PetroChina Co., which vies with Exxon Mobil Corp. as the world’s biggest company by market value, wants half its oil to come from overseas by 2020, Chairman Jiang Jiemin said in March. Less than a tenth comes from abroad now.

“We will take advantage of opportunities in developing oil, gas and energy sources in all areas of the world,” Jiang said in an interview in March.

Cnooc Ltd., the listed arm of China’s biggest offshore oil producer, is in discussions to buy a one-third stake in three blocks in Uganda’s Lake Albert region from Tullow Oil Plc. ONGC had jointly bid with Indian Oil Corp. and Oil India for the stake and lost out to the higher Chinese bid, a person familiar with the negotiations said, declining to be identified because the talks were private.

China has spent at least $21 billion on overseas resources in the past year, including state-controlled China Petrochemical Corp.’s $4.65 billion purchase in April of a stake in an oil- sands project in Canada. ONGC was interested in the asset and didn’t bid, a person familiar with ONGC’s plans said, declining to be identified since the plans were not public.

‘Financial Firepower’

ONGC plans to borrow $10 billion over the next decade for purchasing assets overseas. In September, China National Petroleum Corp., PetroChina’s state-owned parent, received a $30 billion loan from China Development Bank at a discounted interest rate to buy energy resources, according to a Sept. 9 statement from parent China National Petroleum Corp.

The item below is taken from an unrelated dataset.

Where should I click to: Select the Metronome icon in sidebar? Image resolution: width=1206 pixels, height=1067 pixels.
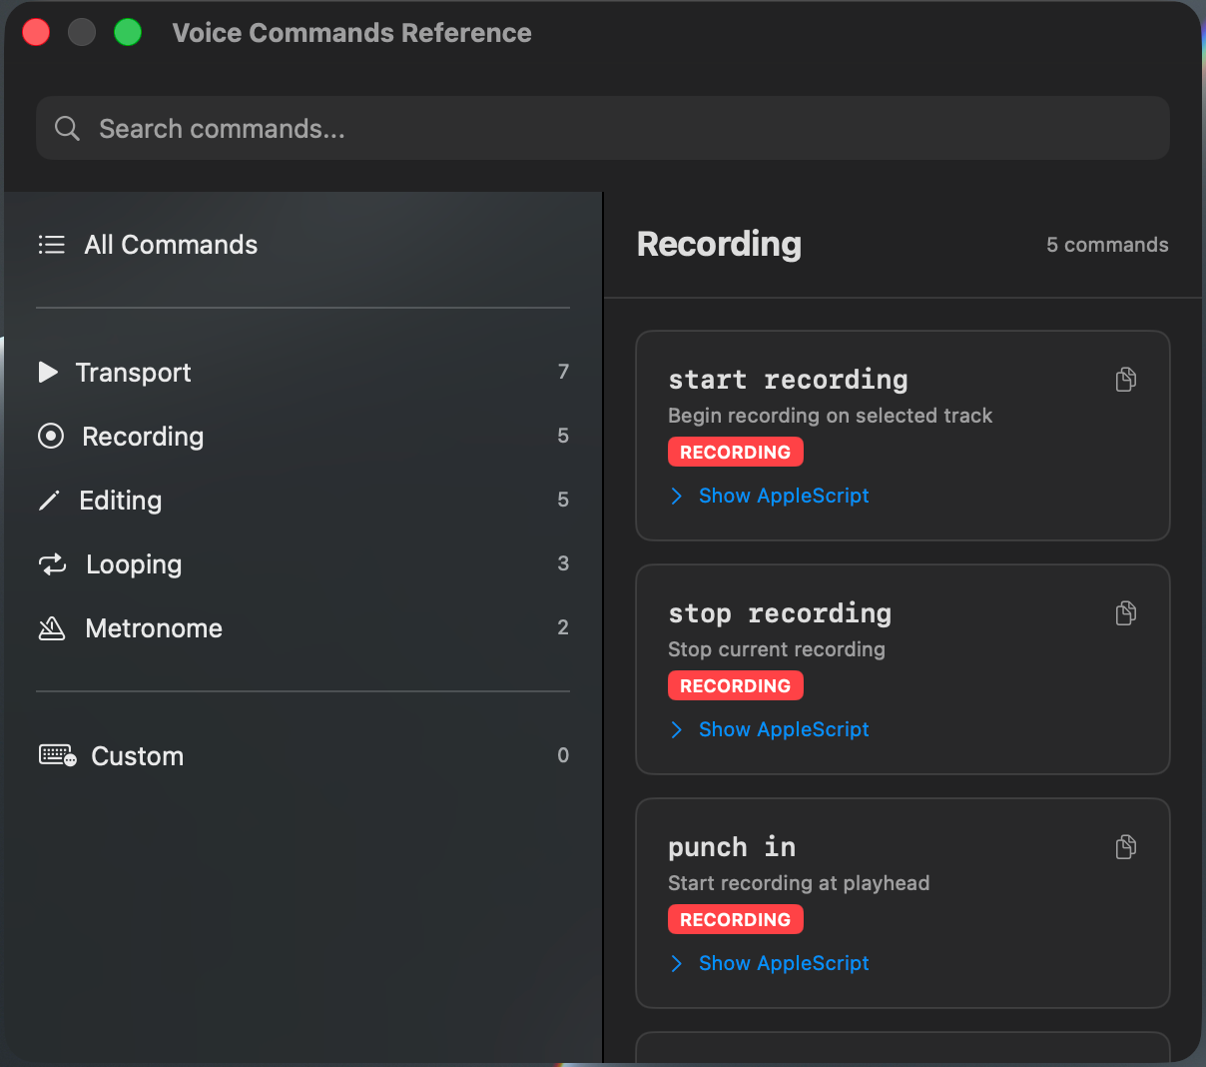[51, 627]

“The financial firepower that the Chinese companies have is a factor,” Tom Deegan, Hong Kong-based head of energy and infrastructure at lawyers Simmons & Simmons, said. “They have access to capital and finance through Chinese banks which have the liquidity, which perhaps Indian companies don’t.” Deegan has been advising on M&A deals in Asia for 13 years.

Adding India to the competition may push prices higher for hydrocarbon assets, boosting drilling costs that are already facing an increase in the U.S. after an explosion in April at a BP Plc-leased drilling rig in the Gulf of Mexico released oil that polluted about 140 miles (225 kilometers) of coastline.

Chinese Premium

“Chinese companies always have to pay a slight premium to win oil and gas deals overseas to fend off the competition,” said Gordon Kwan, analyst at Mirae Asset Securities in Hong Kong. “This is just the tip of the iceberg. With talk of the yuan appreciating this will increase China’s purchasing power.”

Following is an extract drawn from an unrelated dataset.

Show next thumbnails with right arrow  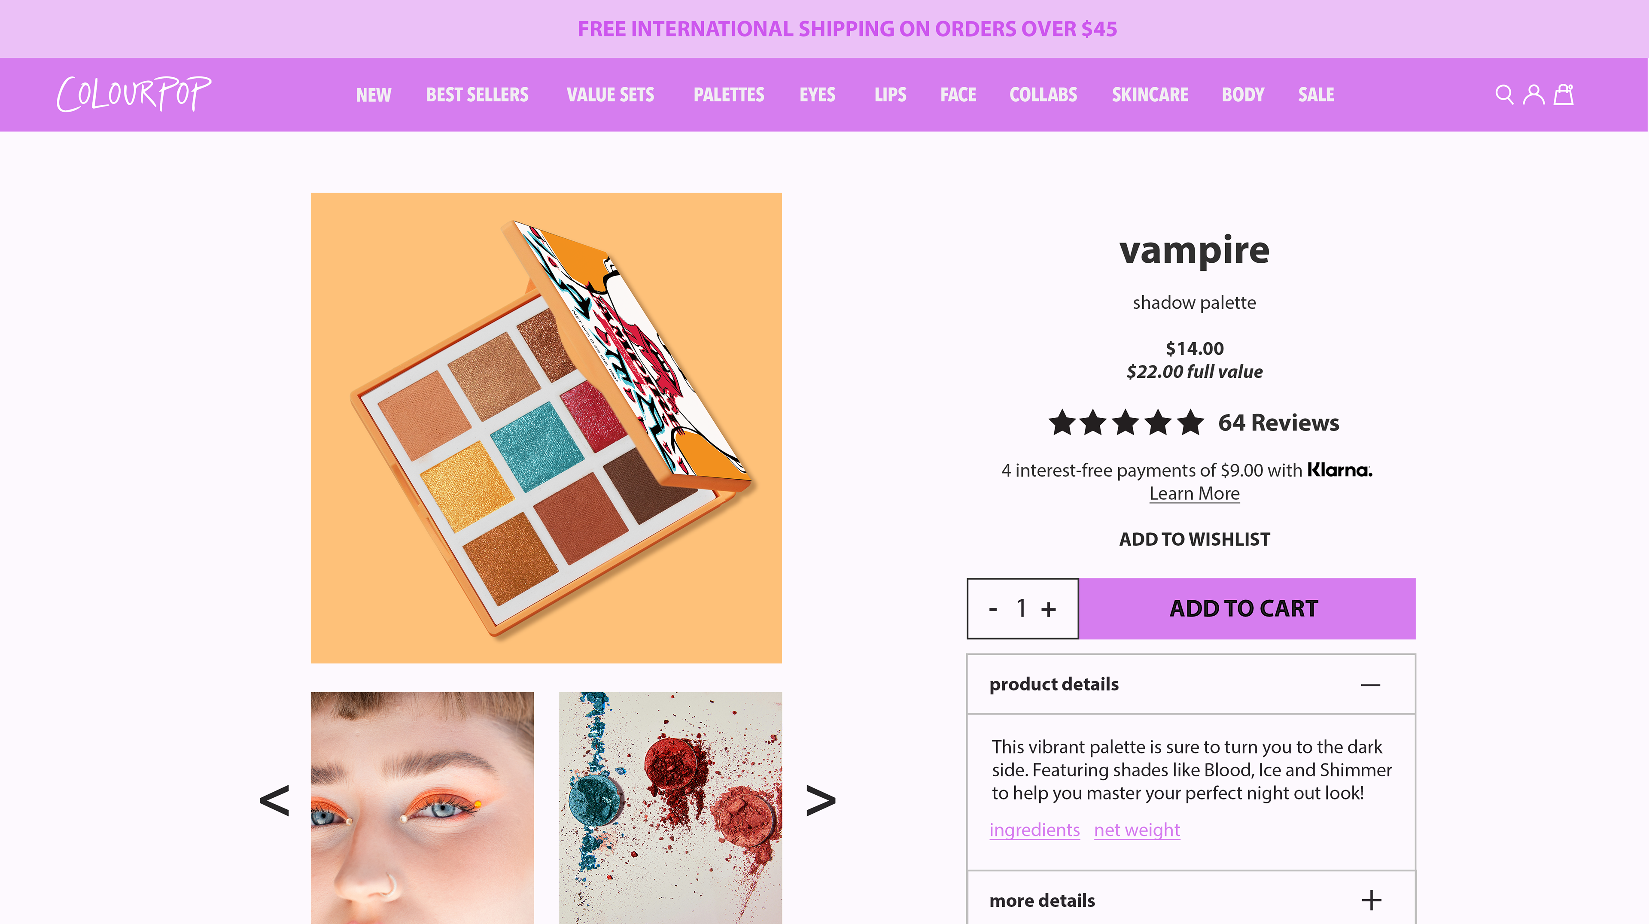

China Petrochemical, known as Sinopec Group, agreed to buy a 9 percent stake in Syncrude Canada Ltd. for $4.65 billion, or $650 million more than the high end of an estimate by Macquarie Securities.

“There’s a market consensus that perhaps Sinopec overpaid for its stake in oil sands project in Canada, but this is made on the assumption that oil prices” were around $80 a barrel at the time, DBS Vickers’s Lo said. “The company may be assuming that oil prices will rise to over $100 a barrel and this purchase may turn out to be a bargain.”

Replace Reserves

Oil in New York has risen 0.3 percent in the past year to $75.62 a barrel. Prices may average $84.50 a barrel in the fourth quarter of this year, according to the median estimate of 30 analysts surveyed by Bloomberg. Oil has tripled in the past 10 years.

Sinopec bought Addax Petroleum Corp. last year for C$8.3 billion ($7.9 billion), gaining licenses in Nigeria, Gabon and Cameroon. Chinese oil companies also have African assets in Kenya, Niger, Algeria, Equatorial Guinea, Mauritania, Libya, Tunisia, Sudan and Chad.

Oil companies aim to at least replace used reserves each year by finding new fields. Royal Dutch Shell Plc’s shares fell 1.3 percent after the company announced last year that its reserve replacement ration dropped to 95 percent from 124 percent a year earlier.

“Chinese and Indian companies are getting into a competitive field and that is driving up asset prices,”Neil Beveridge, an analyst at Sanford C. Bernstein Ltd. in Hong Kong, who rates PetroChina and Cnooc Ltd.“outperform” and ONGC and Reliance “market perform”. “That is why a lot of the companies try and do government-to-government deals. We saw that in the Indian companies getting a deal in Venezuela this year.”